The circumstances of the landlady were pleaded to Mannering,
first, as an apology for her not appearing to welcome her guest,
and for those deficiencies in his entertainment which her
attention might have supplied, and then as an excuse for pressing
an extra bottle of good wine. 'I cannot weel sleep,' said the
Laird, with the anxious feelings of a father in such a
predicament, 'till I hear she's gotten ower with it; and if you,
sir, are not very sleepery, and would do me and the Dominie the
honour to sit up wi' us, I am sure we shall not detain you very
late. Luckie Howatson is very expeditious. There was ance a lass
that was in that way; she did not live far from hereabouts--ye
needna shake your head and groan, Dominie; I am sure the kirk dues
were a' weel paid, and what can man do mair?--it was laid till her
ere she had a sark ower her head; and the man that she since
wadded does not think her a pin the waur for the misfortune. They
live, Mr. Mannering, by the shoreside at Annan, and a mair decent,
orderly couple, with six as fine bairns as ye would wish to see
plash in a saltwater dub; and little curlie Godfrey--that's the
eldest, the come o' will, as I may say--he's on board an excise
yacht.
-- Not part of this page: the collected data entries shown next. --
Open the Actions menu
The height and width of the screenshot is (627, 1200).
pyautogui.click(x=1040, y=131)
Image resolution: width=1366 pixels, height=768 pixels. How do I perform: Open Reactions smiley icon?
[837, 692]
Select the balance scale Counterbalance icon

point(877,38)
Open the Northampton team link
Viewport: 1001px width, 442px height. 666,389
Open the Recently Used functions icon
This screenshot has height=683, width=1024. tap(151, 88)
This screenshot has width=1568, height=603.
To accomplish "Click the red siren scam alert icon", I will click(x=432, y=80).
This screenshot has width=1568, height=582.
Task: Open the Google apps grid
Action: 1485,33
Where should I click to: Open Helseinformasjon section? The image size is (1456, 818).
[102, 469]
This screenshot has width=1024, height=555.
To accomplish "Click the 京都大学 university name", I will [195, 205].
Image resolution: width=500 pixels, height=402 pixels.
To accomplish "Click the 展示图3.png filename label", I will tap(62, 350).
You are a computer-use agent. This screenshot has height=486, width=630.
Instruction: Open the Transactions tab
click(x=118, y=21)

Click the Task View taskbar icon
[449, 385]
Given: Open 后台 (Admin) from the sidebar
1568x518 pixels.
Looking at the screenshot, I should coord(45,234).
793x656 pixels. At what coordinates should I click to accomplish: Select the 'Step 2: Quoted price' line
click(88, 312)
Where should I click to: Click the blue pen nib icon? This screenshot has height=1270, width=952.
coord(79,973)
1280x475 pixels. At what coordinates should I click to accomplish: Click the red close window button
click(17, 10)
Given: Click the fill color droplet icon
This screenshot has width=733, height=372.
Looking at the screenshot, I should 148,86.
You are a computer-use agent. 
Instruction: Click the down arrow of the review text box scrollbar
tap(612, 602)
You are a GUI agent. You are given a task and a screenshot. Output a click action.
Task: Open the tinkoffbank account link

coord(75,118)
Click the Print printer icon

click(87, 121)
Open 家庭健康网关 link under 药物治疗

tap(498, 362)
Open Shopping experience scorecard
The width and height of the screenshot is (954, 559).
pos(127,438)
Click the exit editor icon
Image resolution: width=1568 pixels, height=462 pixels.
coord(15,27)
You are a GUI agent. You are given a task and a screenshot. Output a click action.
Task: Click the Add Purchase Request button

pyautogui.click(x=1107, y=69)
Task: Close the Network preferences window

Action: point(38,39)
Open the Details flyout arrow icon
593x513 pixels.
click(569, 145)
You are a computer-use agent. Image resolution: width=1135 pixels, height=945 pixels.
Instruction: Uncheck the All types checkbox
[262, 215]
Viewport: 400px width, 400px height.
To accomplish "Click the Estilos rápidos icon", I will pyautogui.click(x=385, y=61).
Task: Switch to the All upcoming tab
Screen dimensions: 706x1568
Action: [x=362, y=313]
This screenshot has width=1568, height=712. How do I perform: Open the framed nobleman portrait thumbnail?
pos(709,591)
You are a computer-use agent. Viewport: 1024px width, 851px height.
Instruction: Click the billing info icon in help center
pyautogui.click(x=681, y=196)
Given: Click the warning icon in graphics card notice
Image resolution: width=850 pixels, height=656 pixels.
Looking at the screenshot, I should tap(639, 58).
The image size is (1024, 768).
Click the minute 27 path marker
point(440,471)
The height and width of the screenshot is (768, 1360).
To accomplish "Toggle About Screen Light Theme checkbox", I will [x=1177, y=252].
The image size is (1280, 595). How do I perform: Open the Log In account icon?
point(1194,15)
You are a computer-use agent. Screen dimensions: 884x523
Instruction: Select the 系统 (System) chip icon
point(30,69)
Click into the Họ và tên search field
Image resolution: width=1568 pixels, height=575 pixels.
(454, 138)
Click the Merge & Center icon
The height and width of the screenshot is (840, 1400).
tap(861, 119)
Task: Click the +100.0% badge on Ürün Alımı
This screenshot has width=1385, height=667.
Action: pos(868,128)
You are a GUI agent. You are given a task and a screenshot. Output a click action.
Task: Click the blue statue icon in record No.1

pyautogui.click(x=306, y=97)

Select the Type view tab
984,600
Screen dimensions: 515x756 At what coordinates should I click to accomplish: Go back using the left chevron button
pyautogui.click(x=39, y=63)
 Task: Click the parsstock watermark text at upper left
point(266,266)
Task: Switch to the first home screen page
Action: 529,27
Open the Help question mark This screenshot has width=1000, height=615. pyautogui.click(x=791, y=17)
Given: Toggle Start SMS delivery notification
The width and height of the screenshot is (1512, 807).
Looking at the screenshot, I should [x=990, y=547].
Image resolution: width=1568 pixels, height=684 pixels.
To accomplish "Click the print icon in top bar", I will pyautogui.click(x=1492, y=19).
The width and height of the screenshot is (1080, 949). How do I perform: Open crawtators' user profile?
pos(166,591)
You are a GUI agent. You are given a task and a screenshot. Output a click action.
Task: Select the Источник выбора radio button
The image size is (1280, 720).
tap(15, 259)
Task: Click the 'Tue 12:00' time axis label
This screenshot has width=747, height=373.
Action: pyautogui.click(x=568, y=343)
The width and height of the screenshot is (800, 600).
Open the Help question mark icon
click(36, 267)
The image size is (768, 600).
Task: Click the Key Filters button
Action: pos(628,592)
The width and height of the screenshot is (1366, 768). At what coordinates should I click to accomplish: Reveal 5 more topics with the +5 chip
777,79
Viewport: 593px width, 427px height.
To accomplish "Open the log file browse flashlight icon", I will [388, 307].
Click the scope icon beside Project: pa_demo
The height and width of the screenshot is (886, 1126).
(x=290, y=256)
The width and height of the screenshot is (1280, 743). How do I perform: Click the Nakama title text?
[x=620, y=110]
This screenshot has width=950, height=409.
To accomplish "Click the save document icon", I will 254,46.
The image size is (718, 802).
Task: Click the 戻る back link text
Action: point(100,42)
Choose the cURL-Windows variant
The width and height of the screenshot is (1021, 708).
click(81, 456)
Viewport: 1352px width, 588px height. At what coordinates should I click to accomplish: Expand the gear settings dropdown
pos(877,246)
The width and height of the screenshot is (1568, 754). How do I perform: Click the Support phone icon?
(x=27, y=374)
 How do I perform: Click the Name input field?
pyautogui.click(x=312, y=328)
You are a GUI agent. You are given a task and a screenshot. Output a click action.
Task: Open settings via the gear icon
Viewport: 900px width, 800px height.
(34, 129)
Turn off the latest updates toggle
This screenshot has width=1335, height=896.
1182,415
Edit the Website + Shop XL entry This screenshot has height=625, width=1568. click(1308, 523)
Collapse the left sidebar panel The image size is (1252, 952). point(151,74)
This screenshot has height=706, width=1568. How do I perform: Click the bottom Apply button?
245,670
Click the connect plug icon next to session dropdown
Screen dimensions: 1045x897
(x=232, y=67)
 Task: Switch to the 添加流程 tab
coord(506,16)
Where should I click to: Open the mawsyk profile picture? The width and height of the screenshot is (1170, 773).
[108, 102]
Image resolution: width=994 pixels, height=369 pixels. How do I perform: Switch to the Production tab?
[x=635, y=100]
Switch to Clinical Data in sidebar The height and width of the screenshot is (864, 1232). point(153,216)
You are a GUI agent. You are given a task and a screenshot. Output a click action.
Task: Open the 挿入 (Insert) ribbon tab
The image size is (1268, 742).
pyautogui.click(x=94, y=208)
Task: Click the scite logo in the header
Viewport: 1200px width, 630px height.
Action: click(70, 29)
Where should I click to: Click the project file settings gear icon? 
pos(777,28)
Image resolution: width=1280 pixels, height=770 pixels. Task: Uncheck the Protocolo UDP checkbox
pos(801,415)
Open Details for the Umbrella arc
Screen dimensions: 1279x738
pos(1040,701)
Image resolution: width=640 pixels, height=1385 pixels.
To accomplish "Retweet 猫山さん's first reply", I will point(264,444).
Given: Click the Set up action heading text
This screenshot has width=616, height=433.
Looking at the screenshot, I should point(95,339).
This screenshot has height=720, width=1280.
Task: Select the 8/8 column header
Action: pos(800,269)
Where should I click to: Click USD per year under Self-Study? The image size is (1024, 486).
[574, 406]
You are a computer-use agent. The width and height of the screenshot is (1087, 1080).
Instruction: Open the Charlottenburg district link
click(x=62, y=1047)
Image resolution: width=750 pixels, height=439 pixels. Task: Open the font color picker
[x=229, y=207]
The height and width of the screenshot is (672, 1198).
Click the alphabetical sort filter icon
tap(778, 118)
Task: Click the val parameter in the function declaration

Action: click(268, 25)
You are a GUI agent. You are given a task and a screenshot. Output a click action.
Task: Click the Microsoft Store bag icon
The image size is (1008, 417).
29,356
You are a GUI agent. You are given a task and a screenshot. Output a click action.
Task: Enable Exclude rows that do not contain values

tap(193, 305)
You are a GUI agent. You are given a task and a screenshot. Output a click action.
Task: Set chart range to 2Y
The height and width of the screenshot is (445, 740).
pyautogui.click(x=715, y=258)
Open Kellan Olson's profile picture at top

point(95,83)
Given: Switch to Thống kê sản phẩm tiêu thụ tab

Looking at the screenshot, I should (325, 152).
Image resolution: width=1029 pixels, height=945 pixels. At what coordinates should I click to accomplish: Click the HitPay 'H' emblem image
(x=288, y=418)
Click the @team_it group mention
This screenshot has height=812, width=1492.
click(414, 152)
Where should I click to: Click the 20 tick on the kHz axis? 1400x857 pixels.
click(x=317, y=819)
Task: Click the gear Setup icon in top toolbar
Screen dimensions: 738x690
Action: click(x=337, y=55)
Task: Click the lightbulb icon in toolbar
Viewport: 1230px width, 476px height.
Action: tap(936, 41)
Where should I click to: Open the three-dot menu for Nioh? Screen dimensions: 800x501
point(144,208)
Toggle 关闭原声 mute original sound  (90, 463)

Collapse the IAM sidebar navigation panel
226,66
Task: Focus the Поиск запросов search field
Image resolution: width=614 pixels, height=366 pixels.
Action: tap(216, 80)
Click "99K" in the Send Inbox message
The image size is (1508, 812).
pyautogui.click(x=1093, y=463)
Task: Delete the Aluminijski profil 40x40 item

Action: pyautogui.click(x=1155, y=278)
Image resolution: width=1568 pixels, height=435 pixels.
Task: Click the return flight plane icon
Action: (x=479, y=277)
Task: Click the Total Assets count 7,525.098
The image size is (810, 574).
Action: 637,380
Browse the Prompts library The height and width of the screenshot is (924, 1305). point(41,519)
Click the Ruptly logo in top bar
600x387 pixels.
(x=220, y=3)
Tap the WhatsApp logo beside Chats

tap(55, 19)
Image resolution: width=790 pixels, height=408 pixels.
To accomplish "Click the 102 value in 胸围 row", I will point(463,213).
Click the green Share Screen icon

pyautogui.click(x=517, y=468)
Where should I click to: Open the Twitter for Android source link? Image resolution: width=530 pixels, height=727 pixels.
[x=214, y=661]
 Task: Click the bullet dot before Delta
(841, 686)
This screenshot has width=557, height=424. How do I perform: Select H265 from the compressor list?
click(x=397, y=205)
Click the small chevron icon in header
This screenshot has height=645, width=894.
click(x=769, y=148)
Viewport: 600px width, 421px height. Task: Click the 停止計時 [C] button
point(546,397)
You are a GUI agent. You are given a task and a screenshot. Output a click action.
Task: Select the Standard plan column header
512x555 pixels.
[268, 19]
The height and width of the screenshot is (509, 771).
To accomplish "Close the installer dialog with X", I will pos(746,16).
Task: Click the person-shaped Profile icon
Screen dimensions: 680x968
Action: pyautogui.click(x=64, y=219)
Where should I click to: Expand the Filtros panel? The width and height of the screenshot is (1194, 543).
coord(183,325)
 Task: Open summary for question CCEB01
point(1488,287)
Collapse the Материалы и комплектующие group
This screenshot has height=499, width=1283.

I hae a cousin at the board of excise; that's Commissioner
Bertram; he got his commissionership in the great contest for the
county, that ye must have heard of, for it was appealed to the
House of Commons. Now I should have voted there for the Laird of
Balruddery; but ye see my father was a Jacobite, and out with
Kenmore, so he never took the oaths; and I ken not weel how it
was, but all that I could do and say, they keepit me off the roll,
though my agent, that had a vote upon my estate, ranked as a good
vote for auld Sir Thomas Kittlecourt. But, to return to what I was
saying, Luckie Howatson is very expeditious, for this lass--'
Here the desultory and long-winded narrative of the Laird was
interrupted by the voice of some one ascending the stairs from the
kitchen story, and singing at full pitch of voice. The high notes
were too shrill for a man, the low seemed too deep for a woman.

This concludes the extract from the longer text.